Officials at the Christian Reformed Church did not respond to requests for comment Thursday relative to their own efforts to expand the ethnic diversity within the church. As for Calvin, the college released From Every Nation, a much-trumpeted “comprehensive plan for racial justice, reconciliation, and cross-cultural engagement” in 2004, along with related guidelines for faculty and staff hiring. Isom herself was recruited to Calvin through a fellowship program specifically for prospective minority faculty members (as explained in this profile in Mosaic, a Calvin newsletter focusing on diversity). Calvin has a number of programs in place to recruit minority students (6.3 percent of Calvin's 4,224 students are students of color). In 2001, Calvin, along with New York's Nyack College, received the Council for Christian Colleges and Universities’ Robert and Susan Andringa Award for Advancing Racial Harmony.

Calvin “strongly seeks to be diverse, but has such deep theological and ethnic roots that it's a challenge for them,” said Richard Gathro, senior fellow at the council. He emphasized that it's not the fairly common requirement that faculty sign on to a particular statement or subscription of faith that limits Calvin's recruiting pool so much as its restriction on specific church membership or worship style. "There’s a certain style of doing church that’s more ethnically connected," Gathro said.

Just 23, or 7.1 percent, of Calvin’s 322 full-time faculty members are minorities. Isom is the only full-time minority faculty member in the education department, said its chair, Robert Keeley, who endorsed Isom’s exemption request. As did the department as a whole.

“I was disappointed," Keeley said of the board's decision. "I understood their reasons but I’d hoped that they would see things differently than they did."

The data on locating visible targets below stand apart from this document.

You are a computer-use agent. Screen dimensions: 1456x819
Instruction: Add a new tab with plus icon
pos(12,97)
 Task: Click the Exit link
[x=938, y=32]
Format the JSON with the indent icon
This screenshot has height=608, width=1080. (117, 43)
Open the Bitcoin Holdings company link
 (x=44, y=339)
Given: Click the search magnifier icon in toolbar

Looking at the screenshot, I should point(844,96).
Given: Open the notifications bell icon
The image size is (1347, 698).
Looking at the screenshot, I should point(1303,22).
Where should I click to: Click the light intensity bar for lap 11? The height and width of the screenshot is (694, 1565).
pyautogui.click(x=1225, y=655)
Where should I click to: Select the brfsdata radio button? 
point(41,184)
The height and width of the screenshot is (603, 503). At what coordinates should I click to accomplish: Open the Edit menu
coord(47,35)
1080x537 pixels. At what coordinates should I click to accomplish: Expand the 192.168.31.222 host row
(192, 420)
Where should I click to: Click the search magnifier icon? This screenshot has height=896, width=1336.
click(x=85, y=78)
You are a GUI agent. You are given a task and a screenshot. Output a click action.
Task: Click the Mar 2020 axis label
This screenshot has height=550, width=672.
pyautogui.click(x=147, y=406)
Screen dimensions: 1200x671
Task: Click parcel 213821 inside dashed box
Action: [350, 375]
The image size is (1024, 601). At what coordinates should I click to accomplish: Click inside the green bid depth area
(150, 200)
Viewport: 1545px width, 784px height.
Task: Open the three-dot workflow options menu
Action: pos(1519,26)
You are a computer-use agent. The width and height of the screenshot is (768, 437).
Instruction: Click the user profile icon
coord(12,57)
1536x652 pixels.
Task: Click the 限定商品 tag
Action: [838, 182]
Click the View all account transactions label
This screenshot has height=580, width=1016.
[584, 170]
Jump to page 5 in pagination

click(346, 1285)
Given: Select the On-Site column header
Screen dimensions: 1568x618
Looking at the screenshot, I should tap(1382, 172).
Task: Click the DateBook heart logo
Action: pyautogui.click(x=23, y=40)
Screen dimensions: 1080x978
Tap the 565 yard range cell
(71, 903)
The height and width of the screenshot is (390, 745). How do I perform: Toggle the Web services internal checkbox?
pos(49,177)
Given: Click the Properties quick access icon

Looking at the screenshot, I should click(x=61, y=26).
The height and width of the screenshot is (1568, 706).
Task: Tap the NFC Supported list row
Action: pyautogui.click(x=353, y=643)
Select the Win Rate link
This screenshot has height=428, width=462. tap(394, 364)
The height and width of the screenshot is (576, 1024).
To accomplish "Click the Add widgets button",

"It’s been a challenge for us, because we felt that we might now, if Professor Isom does indeed leave, lose a friend and a colleague and a valued member of our department. We also thought that this was a good opportunity for Calvin to take a step in making it easier for people of color to join our community. Both of those things disappointed," Keeley said.

“I respect that Calvin College wants to be intentional in trying to establish itself as an important theological voice among its peer institutions around the country. The fact is denominational colleges such as Calvin have shrunk in American higher education,” Randal Jelks wrote in an e-mail. An associate professor of history who recruited Isom to Calvin, Jelks is resigning from Calvin as of May to focus on research to a greater extent than he could at a teaching-oriented institution. He's currently on a leave of absence from Calvin as a visiting professor of American Studies at the University of Kansas.

“Where I disagree,” Jelks said, "is that the college administration and trustees have tried to carry out the notion of having highly trained scholars who think in sophisticated ways about theology so narrowly. They insist on using parameters that make a mockery of the rich intellectual diversity which the Calvin faculty members represent and their religious understandings.”